─── Given information ───

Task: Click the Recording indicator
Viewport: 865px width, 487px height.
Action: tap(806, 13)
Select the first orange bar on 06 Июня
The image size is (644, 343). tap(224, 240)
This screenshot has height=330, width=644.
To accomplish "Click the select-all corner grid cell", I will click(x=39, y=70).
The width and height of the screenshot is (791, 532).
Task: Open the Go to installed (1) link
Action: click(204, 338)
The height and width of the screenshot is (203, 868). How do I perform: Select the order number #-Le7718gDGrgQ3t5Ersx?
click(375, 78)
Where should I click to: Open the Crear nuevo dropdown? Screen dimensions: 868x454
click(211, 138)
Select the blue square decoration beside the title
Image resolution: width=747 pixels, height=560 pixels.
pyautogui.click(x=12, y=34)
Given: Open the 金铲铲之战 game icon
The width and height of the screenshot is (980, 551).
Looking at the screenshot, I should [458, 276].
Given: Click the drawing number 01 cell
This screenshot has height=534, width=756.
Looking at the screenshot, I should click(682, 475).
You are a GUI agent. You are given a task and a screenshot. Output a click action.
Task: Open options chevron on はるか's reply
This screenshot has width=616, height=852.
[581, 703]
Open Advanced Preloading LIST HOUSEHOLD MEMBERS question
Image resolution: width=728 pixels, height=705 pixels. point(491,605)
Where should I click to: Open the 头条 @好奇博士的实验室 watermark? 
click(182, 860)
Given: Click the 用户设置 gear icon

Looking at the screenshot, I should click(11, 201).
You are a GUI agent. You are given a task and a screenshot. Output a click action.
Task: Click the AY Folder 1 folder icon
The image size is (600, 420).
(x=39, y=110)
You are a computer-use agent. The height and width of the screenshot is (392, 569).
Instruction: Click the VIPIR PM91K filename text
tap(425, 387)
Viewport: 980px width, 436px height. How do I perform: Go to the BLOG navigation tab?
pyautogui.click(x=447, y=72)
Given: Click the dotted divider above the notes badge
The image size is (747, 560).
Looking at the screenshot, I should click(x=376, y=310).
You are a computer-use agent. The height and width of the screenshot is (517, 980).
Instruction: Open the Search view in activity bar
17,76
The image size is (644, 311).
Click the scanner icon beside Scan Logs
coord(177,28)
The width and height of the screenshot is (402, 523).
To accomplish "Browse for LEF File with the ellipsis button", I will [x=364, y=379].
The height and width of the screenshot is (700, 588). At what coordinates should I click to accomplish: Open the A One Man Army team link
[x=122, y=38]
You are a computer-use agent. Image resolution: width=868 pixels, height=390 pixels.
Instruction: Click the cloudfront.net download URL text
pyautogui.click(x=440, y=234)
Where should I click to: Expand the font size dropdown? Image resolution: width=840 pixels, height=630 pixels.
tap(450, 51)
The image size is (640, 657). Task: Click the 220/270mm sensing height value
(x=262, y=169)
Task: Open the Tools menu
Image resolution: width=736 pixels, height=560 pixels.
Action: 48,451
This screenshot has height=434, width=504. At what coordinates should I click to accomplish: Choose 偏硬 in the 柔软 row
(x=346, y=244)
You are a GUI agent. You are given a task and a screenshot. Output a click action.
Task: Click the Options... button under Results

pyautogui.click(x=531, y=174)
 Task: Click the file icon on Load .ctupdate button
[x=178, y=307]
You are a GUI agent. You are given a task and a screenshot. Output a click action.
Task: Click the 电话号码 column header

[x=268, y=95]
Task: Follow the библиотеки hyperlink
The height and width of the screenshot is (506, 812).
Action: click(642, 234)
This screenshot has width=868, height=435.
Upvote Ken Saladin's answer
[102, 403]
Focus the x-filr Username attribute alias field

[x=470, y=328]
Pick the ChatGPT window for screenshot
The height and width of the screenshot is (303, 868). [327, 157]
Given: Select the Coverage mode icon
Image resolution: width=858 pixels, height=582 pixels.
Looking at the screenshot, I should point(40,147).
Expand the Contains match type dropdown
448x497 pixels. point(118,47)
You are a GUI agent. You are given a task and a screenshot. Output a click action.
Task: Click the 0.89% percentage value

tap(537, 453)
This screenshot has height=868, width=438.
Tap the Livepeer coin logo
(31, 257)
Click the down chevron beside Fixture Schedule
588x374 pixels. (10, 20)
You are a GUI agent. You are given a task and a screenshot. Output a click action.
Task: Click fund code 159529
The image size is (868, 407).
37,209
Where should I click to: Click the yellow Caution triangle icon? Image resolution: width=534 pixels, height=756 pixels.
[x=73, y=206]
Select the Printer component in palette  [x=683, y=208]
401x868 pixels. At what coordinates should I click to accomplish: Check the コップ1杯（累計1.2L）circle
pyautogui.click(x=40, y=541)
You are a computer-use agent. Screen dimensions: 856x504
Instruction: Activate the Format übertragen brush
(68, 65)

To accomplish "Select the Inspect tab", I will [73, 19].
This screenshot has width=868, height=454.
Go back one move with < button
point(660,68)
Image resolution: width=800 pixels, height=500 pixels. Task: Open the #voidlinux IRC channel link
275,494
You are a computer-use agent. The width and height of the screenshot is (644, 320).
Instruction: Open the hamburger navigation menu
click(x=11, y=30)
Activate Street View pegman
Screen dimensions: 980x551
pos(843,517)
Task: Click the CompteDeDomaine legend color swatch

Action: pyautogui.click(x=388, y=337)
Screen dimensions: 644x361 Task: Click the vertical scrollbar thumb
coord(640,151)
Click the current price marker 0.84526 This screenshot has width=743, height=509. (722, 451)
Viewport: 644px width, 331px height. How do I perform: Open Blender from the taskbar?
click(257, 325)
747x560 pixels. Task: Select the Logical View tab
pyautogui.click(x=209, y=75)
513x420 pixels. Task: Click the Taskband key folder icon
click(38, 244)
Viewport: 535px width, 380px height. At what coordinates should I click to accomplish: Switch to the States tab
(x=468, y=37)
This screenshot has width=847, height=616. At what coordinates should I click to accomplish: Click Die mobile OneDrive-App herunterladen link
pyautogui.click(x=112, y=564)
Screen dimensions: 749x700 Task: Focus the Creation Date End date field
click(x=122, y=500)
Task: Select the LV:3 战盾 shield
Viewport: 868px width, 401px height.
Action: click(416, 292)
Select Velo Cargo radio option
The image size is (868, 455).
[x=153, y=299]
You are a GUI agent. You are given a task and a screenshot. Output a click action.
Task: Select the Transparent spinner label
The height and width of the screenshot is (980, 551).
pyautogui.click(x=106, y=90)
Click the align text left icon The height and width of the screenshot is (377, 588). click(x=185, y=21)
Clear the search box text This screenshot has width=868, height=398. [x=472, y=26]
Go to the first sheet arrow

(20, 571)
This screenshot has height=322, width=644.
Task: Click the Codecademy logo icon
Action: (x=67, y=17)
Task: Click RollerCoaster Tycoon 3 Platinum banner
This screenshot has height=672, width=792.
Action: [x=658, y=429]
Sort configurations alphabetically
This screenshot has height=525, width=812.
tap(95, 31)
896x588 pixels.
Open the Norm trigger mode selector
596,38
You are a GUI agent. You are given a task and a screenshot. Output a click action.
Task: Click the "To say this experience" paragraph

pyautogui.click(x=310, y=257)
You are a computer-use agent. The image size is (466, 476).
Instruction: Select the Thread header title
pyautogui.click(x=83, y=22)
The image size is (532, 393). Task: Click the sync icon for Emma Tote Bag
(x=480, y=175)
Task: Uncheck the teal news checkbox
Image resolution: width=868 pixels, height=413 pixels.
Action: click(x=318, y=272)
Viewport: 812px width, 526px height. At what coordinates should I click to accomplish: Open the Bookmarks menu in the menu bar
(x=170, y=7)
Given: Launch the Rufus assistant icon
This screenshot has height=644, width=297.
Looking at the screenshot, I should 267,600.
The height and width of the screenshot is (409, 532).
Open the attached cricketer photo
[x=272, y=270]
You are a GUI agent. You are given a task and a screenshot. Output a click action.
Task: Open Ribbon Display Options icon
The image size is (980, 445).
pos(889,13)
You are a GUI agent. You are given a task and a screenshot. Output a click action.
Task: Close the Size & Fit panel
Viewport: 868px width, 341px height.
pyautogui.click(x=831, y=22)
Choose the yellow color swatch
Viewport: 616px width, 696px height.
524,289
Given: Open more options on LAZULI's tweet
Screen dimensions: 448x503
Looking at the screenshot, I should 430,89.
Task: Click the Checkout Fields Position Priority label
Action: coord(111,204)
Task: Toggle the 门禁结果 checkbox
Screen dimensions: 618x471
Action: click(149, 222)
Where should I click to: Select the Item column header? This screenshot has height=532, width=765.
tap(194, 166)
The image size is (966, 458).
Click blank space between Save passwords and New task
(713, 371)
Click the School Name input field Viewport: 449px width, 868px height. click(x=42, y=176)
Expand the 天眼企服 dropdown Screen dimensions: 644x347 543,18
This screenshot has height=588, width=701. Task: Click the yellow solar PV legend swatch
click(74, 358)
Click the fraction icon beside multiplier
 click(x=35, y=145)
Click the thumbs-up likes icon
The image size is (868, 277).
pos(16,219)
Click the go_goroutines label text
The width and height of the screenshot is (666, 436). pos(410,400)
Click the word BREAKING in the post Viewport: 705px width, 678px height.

───

Required action | Above are the lines; repeat exactly the ones from the line containing "Click the scanner icon beside Scan Logs" down to the line containing "Given: Select the Coverage mode icon", both inclusive.

Finished exercise |
Click the scanner icon beside Scan Logs
coord(177,28)
The width and height of the screenshot is (402, 523).
To accomplish "Browse for LEF File with the ellipsis button", I will [x=364, y=379].
The height and width of the screenshot is (700, 588). At what coordinates should I click to accomplish: Open the A One Man Army team link
[x=122, y=38]
You are a computer-use agent. Image resolution: width=868 pixels, height=390 pixels.
Instruction: Click the cloudfront.net download URL text
pyautogui.click(x=440, y=234)
Where should I click to: Expand the font size dropdown? Image resolution: width=840 pixels, height=630 pixels.
tap(450, 51)
The image size is (640, 657). Task: Click the 220/270mm sensing height value
(x=262, y=169)
Task: Open the Tools menu
Image resolution: width=736 pixels, height=560 pixels.
Action: 48,451
This screenshot has height=434, width=504. At what coordinates should I click to accomplish: Choose 偏硬 in the 柔软 row
(x=346, y=244)
You are a GUI agent. You are given a task and a screenshot. Output a click action.
Task: Click the Options... button under Results

pyautogui.click(x=531, y=174)
 Task: Click the file icon on Load .ctupdate button
[x=178, y=307]
You are a GUI agent. You are given a task and a screenshot. Output a click action.
Task: Click the 电话号码 column header

[x=268, y=95]
Task: Follow the библиотеки hyperlink
The height and width of the screenshot is (506, 812).
Action: click(642, 234)
This screenshot has width=868, height=435.
Upvote Ken Saladin's answer
[102, 403]
Focus the x-filr Username attribute alias field

[x=470, y=328]
Pick the ChatGPT window for screenshot
The height and width of the screenshot is (303, 868). [327, 157]
Given: Select the Coverage mode icon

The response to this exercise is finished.